Below is the hands-on exercises on the advanced methods. This will cover the heuristic search, how to handle clustering and how to perform Bayesian model averaging.

Note: in the following text: Bayesian network, structure and DAG are synonyms.

Mixed models – correction for grouped data (or clustering)

Note: In the following: clustering and grouped are taken as synonym.

In some situations, the way the data were collected has a clear grouping aspect, and therefore there is a potential risk for non-independence between data points from the same group that could cause over-dispersion. This can lead to analyses which are over-optimistic as the true level of variation in the data is under-estimated. It could have an impact … or not. But this is a good practice to check!

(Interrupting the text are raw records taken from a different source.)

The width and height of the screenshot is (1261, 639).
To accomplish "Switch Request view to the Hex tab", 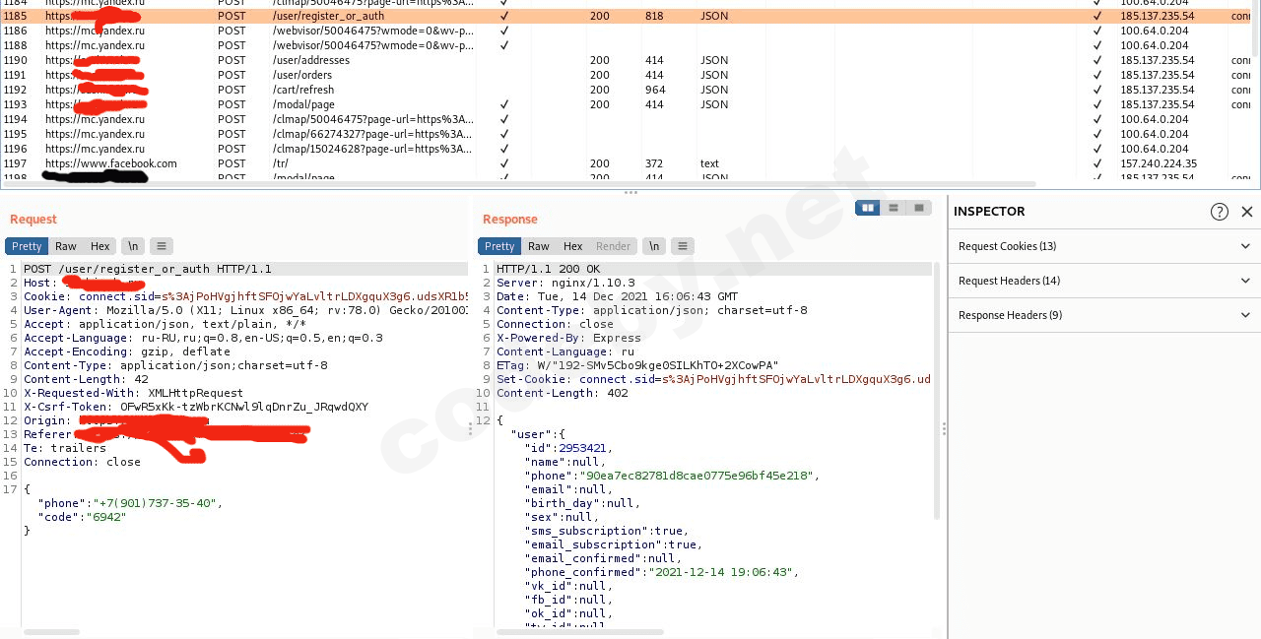I will 100,246.
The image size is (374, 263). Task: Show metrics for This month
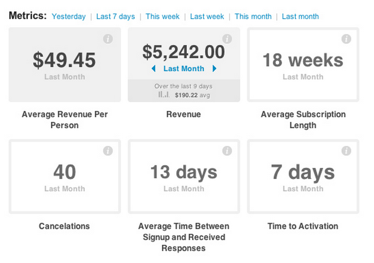[253, 17]
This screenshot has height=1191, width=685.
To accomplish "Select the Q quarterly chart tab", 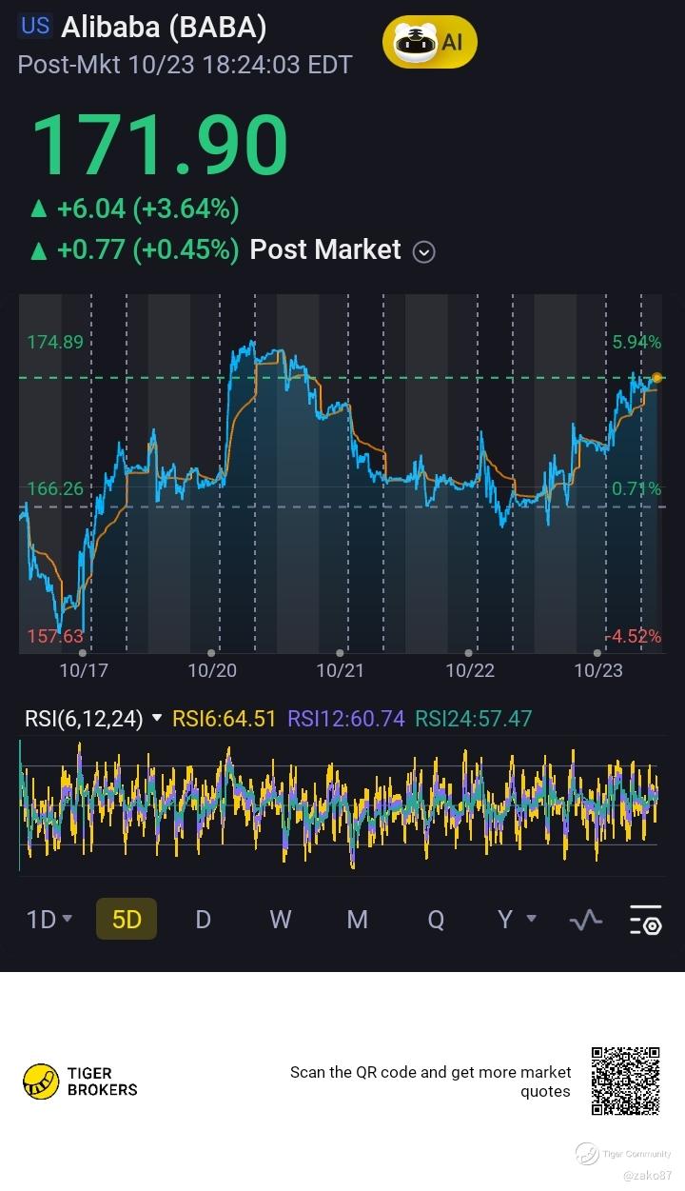I will coord(435,920).
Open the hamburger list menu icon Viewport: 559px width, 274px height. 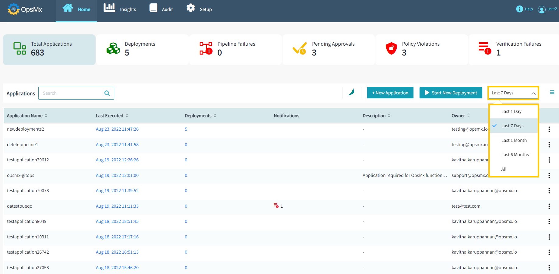click(552, 93)
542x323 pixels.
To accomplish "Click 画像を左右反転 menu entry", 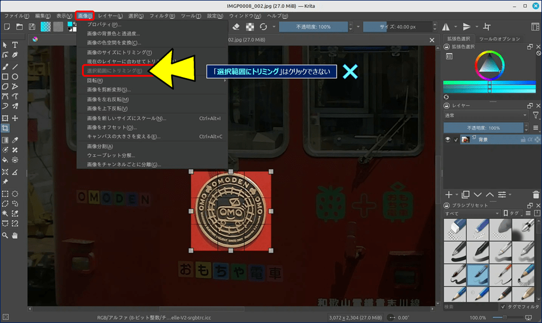I will click(x=108, y=99).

In practice we will introduce a random effect to account for this additional variability. Thus each node will become a GLMM (Generalized Linear Mixed Model (Faraway, 2016)) instead of a GLM (Generalized Linear Model (McCullagh, 2018)) but in a Bayesian setting. We will then compute the posterior distribution and check if they widen. In such case, we will have to take into account the clustering in the scoring scheme we use.

In practice, the major problem is the computational complexity of this approach. Indeed, if the clustering do not affect too much the result, it is preferable to not take it into account. The model is then much simpler and parsimonious then more generalizable.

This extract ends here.